Available data |
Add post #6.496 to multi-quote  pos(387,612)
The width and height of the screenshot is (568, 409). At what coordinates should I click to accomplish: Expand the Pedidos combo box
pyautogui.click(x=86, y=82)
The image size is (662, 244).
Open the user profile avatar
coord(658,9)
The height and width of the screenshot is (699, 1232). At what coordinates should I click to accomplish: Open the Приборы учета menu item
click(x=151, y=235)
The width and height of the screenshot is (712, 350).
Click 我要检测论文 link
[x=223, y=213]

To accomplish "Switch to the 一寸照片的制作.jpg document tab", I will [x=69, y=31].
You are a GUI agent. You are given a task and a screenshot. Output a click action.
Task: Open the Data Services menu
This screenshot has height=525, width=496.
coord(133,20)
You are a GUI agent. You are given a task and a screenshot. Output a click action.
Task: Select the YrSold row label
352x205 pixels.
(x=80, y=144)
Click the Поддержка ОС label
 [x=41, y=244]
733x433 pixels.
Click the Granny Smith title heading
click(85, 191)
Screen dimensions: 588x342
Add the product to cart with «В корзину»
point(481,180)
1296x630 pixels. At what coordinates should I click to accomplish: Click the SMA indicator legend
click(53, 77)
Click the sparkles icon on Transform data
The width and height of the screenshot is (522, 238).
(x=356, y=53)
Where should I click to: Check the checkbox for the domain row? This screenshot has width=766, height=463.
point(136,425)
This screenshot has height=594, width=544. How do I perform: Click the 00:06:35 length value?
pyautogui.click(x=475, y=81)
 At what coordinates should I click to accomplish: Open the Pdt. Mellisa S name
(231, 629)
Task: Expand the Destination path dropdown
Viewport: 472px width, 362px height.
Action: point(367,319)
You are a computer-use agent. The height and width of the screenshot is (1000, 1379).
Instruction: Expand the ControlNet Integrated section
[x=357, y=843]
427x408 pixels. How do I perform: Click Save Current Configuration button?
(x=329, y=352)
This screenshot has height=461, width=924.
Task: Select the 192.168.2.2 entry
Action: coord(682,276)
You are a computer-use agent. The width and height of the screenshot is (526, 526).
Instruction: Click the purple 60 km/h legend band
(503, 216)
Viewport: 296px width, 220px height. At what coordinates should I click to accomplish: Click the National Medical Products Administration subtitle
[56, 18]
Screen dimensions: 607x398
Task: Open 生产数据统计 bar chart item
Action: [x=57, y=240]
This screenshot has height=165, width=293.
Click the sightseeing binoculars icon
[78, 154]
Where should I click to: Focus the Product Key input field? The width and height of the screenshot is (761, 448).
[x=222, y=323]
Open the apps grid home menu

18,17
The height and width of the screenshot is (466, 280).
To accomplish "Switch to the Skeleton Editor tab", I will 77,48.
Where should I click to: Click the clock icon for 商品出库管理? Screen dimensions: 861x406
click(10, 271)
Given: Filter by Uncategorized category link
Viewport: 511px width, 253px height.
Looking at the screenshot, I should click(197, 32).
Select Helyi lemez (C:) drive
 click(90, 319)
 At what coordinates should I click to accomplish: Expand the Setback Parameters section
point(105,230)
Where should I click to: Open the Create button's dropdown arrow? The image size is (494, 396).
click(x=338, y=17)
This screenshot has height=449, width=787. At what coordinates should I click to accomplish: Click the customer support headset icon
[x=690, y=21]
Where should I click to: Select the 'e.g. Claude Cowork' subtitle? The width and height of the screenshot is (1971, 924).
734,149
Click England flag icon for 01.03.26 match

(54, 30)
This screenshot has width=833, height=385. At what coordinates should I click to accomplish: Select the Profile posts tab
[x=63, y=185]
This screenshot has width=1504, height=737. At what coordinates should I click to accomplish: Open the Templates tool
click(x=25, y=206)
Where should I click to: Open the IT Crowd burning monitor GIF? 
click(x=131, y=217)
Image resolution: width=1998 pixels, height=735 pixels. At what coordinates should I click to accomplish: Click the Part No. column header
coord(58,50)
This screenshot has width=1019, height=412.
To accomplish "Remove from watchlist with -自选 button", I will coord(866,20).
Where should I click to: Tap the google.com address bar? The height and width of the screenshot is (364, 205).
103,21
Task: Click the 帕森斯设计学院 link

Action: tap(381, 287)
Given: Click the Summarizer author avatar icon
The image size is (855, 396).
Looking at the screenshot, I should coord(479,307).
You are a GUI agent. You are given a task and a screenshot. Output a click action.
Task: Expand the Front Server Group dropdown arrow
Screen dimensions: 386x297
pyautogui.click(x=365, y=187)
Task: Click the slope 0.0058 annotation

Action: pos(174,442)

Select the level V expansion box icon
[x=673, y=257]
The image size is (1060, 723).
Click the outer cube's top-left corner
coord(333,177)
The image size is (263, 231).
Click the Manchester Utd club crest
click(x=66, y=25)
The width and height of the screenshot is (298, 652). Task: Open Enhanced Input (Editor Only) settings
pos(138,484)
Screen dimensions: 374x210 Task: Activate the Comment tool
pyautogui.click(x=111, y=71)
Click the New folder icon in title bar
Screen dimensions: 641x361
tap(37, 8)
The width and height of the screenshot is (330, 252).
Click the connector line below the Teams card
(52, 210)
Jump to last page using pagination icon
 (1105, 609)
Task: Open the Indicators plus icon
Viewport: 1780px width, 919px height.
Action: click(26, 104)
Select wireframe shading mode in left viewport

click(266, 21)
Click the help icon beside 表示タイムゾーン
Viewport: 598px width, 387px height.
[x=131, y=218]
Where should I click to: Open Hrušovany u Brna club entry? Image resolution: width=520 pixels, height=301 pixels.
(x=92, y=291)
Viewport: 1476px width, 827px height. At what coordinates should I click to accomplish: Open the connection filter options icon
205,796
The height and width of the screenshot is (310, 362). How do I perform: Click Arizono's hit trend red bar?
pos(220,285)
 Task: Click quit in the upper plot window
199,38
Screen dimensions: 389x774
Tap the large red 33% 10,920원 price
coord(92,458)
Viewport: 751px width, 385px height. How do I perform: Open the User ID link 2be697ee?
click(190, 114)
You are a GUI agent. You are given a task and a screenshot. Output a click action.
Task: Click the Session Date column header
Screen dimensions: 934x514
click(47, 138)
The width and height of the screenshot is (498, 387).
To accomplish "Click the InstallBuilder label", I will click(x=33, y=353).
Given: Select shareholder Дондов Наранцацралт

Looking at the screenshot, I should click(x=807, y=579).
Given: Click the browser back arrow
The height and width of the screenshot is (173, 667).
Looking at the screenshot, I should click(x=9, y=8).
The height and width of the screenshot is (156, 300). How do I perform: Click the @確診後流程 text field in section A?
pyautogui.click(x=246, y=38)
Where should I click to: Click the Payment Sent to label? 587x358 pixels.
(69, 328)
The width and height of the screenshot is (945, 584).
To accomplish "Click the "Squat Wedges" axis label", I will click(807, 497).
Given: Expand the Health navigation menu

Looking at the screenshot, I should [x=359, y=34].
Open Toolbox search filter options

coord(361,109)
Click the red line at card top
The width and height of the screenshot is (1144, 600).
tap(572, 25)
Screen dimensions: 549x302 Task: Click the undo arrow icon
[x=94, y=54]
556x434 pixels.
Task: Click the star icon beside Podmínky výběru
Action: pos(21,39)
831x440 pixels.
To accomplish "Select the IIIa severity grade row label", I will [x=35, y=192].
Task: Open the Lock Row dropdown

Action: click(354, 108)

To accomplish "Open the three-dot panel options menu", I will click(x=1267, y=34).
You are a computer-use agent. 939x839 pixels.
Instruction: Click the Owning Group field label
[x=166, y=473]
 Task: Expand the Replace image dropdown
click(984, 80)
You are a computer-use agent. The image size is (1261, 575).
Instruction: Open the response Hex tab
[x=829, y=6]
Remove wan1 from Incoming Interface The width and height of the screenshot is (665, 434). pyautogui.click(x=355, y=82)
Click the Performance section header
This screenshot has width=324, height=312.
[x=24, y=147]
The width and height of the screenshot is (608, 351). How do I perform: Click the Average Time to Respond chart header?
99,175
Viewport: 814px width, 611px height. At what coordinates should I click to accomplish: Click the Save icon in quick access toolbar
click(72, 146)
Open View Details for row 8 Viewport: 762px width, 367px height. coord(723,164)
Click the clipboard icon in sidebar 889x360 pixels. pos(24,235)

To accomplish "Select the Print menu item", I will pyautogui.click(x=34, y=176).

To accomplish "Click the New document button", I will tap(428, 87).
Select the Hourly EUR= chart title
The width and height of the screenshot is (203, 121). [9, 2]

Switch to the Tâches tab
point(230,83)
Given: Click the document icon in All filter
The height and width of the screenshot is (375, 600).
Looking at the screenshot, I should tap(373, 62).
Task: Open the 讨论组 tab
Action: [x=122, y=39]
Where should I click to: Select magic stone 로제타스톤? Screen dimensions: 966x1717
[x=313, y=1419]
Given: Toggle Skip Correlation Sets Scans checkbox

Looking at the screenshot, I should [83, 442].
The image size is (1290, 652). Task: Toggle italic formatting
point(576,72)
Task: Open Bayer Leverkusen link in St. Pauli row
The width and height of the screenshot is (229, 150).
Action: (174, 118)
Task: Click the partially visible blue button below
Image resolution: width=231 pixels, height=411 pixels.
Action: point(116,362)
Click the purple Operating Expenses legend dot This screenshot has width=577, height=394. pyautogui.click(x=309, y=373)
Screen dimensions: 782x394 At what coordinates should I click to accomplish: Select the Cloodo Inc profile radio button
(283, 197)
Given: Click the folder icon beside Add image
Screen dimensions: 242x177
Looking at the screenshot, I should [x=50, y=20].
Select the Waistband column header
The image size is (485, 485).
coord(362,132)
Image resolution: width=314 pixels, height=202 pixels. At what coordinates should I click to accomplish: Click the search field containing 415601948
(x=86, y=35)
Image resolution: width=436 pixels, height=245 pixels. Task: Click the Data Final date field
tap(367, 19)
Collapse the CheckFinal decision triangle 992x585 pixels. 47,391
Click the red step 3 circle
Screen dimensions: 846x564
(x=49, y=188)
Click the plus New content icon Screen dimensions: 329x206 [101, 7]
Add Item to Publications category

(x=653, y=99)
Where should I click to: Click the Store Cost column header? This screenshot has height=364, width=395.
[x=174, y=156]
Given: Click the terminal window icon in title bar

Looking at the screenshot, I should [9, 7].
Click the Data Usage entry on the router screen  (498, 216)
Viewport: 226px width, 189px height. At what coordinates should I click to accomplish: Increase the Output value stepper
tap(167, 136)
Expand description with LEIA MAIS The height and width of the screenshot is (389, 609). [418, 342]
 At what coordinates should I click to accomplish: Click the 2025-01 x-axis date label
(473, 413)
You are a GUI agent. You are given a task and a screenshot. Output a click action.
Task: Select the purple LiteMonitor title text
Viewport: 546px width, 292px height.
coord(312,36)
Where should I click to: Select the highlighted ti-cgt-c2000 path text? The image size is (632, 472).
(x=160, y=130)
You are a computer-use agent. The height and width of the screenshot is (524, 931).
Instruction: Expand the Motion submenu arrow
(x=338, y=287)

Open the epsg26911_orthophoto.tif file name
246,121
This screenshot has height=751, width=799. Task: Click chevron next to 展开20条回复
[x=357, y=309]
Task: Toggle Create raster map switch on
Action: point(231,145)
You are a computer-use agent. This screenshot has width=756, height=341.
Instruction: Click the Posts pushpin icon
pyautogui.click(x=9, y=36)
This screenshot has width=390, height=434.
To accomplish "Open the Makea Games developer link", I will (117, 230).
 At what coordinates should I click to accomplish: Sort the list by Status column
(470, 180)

What to work on | Reproduce exactly the entries above, limited to the lines from the one with "Screen dimensions: 374x210" through the one with "Click the help icon beside 表示タイムゾーン", both included.

Answer section |
Screen dimensions: 374x210 Task: Activate the Comment tool
pyautogui.click(x=111, y=71)
Click the New folder icon in title bar
Screen dimensions: 641x361
tap(37, 8)
The width and height of the screenshot is (330, 252).
Click the connector line below the Teams card
(52, 210)
Jump to last page using pagination icon
 (1105, 609)
Task: Open the Indicators plus icon
Viewport: 1780px width, 919px height.
Action: click(26, 104)
Select wireframe shading mode in left viewport

click(266, 21)
Click the help icon beside 表示タイムゾーン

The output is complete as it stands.